Biotechnology in Cheesemaking: FPC, Defined Starters, and Precision Fermentation

FPC: the quiet revolution

In the late 1980s, the gene for bovine chymosin (the active enzyme in calf rennet) was cloned and expressed in microbial hosts — Kluyveromyces lactis, Aspergillus niger var. awamori, and Escherichia coli were all explored. The FDA approved the first recombinant chymosin product in 1990. Today fermentation-produced chymosin accounts for a large majority of rennet used in commercial cheese in North America and Europe. The enzyme itself is bovine — identical in amino acid sequence to calf chymosin — but it is produced by fermentation and purified away from the microbial host. The final rennet preparation contains no live GMO; by FDA, EFSA, and many national classifications, the cheese itself is not considered a GMO product.

Defined-strain cultures vs artisanal mixed cultures

A traditional raw-milk cheesemaker inherits a mixed microbial culture — often a back-slopped whey starter whose exact composition nobody has ever fully characterised. A modern commercial cheesemaker pitches a defined-strain starter where the precise composition of each strain is documented, acidification kinetics are predictable, and phage susceptibility is tested. Both approaches make excellent cheese. Defined strains give consistency and safety; undefined traditional starters give complexity and regional identity that no lab culture has yet fully replicated. Serious modern producers increasingly blend both: defined strains for the acidification backbone, a small inoculation of traditional whey or environmental culture for complexity on top.

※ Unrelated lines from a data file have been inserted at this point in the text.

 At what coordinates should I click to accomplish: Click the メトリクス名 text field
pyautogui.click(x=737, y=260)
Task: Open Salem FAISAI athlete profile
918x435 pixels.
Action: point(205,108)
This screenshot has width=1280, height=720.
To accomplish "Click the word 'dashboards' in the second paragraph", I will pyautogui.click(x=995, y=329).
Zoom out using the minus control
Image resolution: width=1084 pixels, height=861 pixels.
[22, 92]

Genetically modified starter cultures: rarely used

GM LAB — starter strains with added or modified genes — exist in research and in very limited production. Regulatory caution, consumer sensitivity, and the fact that natural-selection-derived phage-resistant strains work well have kept GM starters out of the mainstream commercial cheese supply. This is an area where public-facing messaging (dairies emphasise 'no GMOs in our starter') and technical reality (fermentation-produced chymosin is broadly accepted because the host microbe is not in the final product) coexist more comfortably than outsiders tend to assume.

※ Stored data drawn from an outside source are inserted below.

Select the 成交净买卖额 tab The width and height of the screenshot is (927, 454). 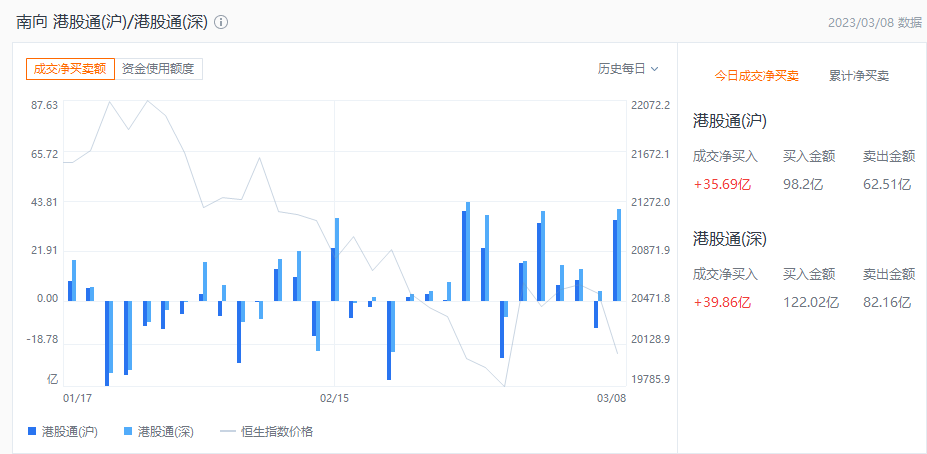click(70, 69)
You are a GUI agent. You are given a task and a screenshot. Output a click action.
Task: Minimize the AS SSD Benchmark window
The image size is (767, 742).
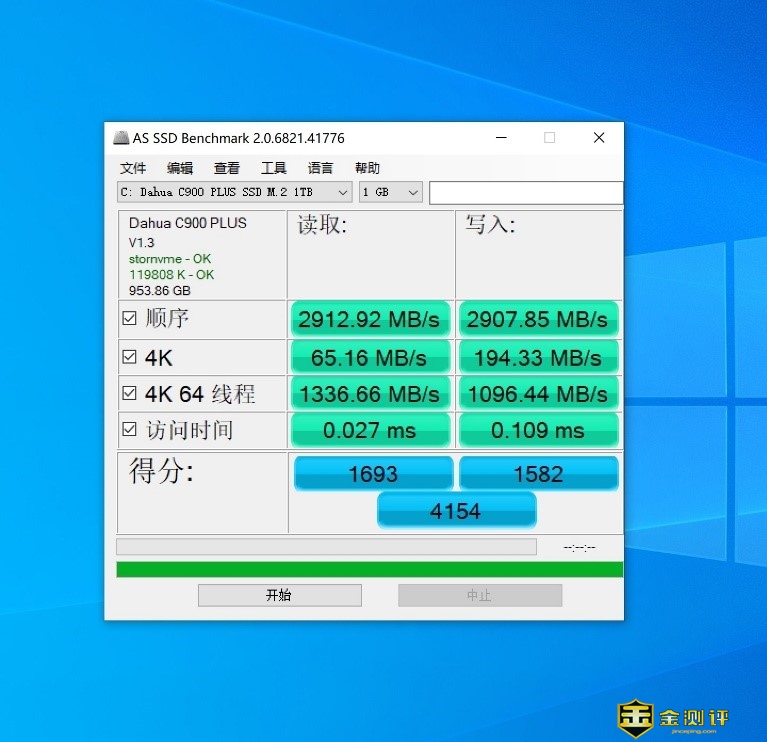point(499,138)
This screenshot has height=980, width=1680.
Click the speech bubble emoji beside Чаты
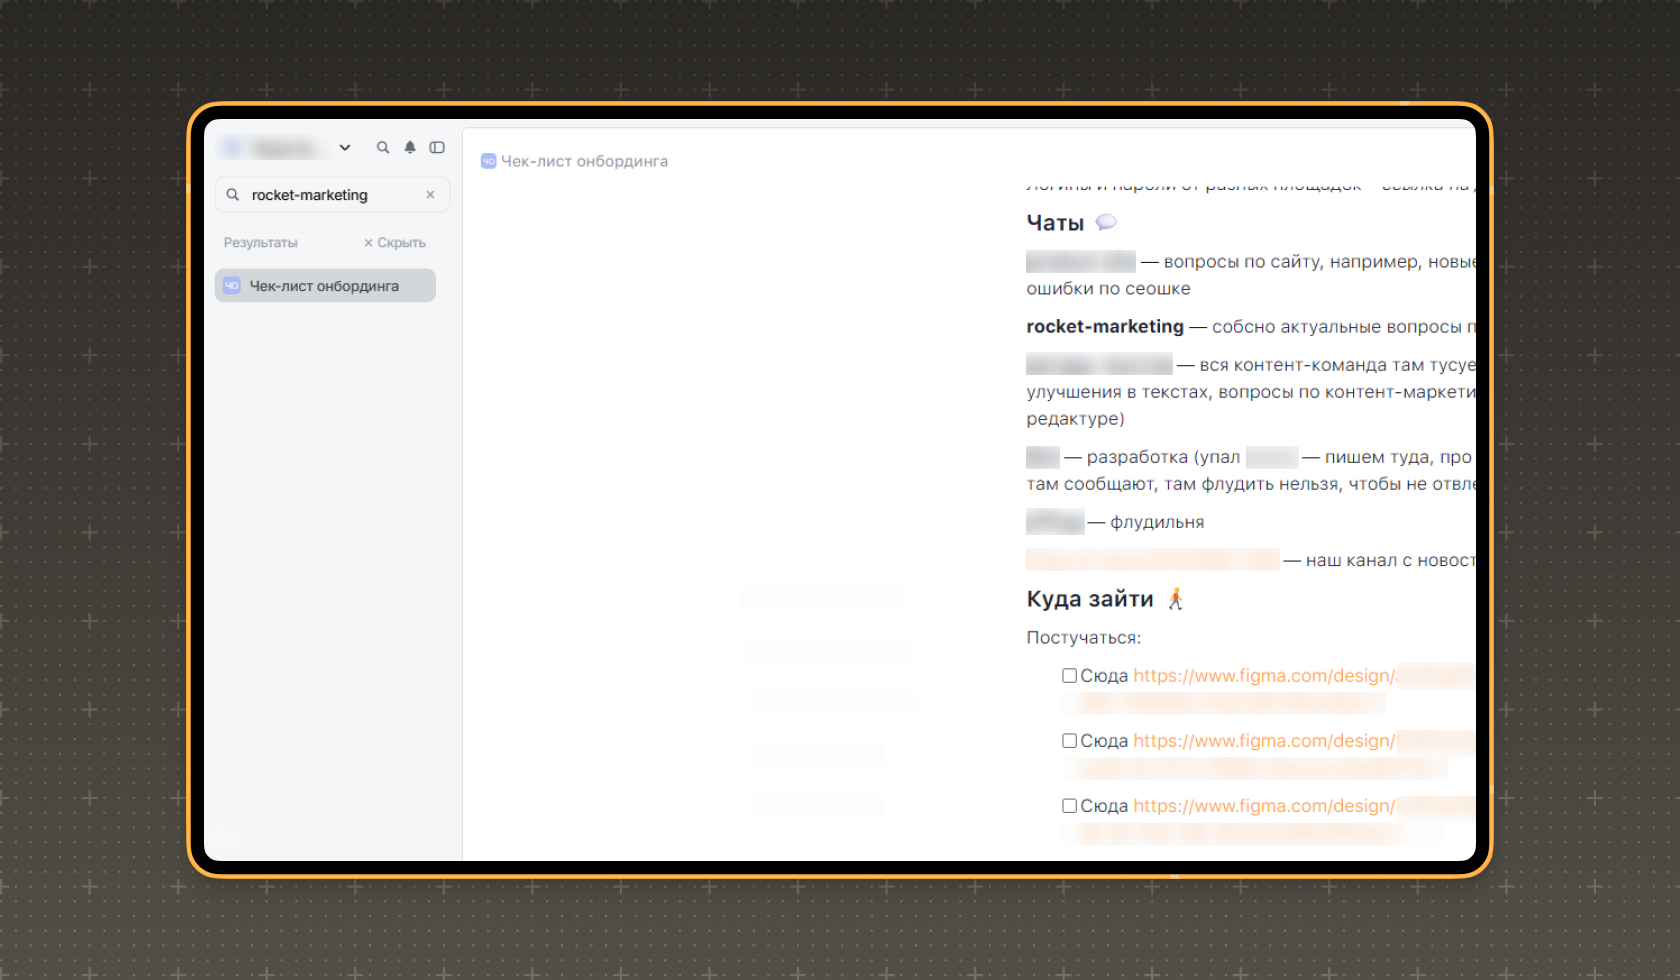point(1106,222)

Precision fermentation: the next disruption

Precision fermentation produces specific proteins — in the dairy case, casein or whey proteins — by inserting the relevant bovine gene into a microbial host (yeast, typically) and fermenting at scale. Companies like Perfect Day (whey proteins), Formo, and New Culture (casein for mozzarella) have brought real products to market. The proteins are bio-identical to their bovine originals. Combined with plant fats, salt, water, and conventional starter cultures, they can be assembled into products that coagulate, stretch, melt, and — with aging — develop recognisable cheese flavours. Whether consumers accept them as 'cheese' is a marketing question more than a scientific one.

• Precision-fermented whey proteins: already in commercial ice cream, cream cheese, and protein powders in several markets.
• Precision-fermented casein: a harder engineering problem (larger, more complex proteins); commercial-scale mozzarella is the near-term target.
• Precision-fermented chymosin: already standard for 30+ years — the template the rest of the category is following.

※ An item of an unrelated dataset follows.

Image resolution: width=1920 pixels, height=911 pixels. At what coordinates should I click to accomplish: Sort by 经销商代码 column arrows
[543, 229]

CRISPR-edited dairy animals: real, limited, contested

Researchers have used CRISPR and related tools to produce hornless (polled) dairy cattle, A2-A2 cattle, and cattle with proposed disease-resistance edits. These efforts are scientifically mature enough to work; regulatory pathways are uneven. An early polled-cattle line at UC Davis turned out to carry an unintended plasmid-integration event — a regulatory and scientific cautionary tale about off-target edits that slowed the field considerably. CRISPR-edited dairy products are not, as of now, a meaningful share of the commercial milk supply, but the direction of travel is clear.

What's actually in the cheese you sell

For a practical cheesemaker, the honest summary is this: the rennet is almost certainly fermentation-produced chymosin unless you explicitly source calf or vegetable coagulant. The starter is almost certainly a defined-strain blend from one of a handful of global culture houses. The milk, unless you are a producing dairy, came from a herd whose breed genetics were chosen for cheese or fluid yield and whose diet, health, and lactation stage determined what hit your vat. Knowing those upstream decisions is no longer optional — it is the baseline literacy of a contemporary cheesemaker.